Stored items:
........

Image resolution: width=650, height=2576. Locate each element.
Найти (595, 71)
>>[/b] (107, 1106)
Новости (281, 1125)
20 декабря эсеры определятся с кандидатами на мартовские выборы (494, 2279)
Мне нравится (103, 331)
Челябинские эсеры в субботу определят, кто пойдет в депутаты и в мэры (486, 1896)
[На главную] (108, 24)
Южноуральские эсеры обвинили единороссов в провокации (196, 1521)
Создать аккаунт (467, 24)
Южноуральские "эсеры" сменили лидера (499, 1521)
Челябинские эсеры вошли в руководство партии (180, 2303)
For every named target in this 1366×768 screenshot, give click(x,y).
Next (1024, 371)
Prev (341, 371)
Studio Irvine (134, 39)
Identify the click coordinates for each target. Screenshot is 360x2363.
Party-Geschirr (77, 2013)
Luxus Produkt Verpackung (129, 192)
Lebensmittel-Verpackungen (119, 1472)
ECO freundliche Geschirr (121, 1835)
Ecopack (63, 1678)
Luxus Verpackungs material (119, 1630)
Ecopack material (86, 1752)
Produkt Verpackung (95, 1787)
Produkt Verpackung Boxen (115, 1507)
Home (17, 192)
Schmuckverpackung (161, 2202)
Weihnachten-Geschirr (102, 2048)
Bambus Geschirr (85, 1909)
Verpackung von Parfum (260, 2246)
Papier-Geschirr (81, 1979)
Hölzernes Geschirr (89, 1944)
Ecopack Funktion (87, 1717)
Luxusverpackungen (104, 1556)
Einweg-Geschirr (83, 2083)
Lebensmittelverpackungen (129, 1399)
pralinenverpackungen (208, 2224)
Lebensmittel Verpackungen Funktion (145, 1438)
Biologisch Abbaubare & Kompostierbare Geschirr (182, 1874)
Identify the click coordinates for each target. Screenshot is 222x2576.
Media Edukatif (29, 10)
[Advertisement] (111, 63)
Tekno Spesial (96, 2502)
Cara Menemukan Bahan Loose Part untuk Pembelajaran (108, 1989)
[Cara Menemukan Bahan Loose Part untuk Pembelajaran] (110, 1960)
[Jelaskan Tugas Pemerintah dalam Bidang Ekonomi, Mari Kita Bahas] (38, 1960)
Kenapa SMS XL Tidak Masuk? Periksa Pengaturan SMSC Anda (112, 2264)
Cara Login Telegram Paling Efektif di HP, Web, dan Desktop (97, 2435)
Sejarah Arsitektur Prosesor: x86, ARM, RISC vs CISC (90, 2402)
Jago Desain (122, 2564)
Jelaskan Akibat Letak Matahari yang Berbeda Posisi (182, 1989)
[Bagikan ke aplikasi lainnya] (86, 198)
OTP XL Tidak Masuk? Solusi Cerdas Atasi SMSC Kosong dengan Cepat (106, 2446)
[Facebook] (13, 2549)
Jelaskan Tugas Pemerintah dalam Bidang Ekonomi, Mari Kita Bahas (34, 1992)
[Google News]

........

▶ _PROMPT_:
Which lines run from the one holding "Ecopack Funktion (87, 1717)" through the one holding "Tekno Spesial (96, 2502)" in the records above? Repeat them exactly, both included, and nothing more.

▶ _SOLUTION_:
Ecopack Funktion (87, 1717)
Luxusverpackungen (104, 1556)
Einweg-Geschirr (83, 2083)
Lebensmittelverpackungen (129, 1399)
pralinenverpackungen (208, 2224)
Lebensmittel Verpackungen Funktion (145, 1438)
Biologisch Abbaubare & Kompostierbare Geschirr (182, 1874)
Identify the click coordinates for each target. Screenshot is 222x2576.
Media Edukatif (29, 10)
[Advertisement] (111, 63)
Tekno Spesial (96, 2502)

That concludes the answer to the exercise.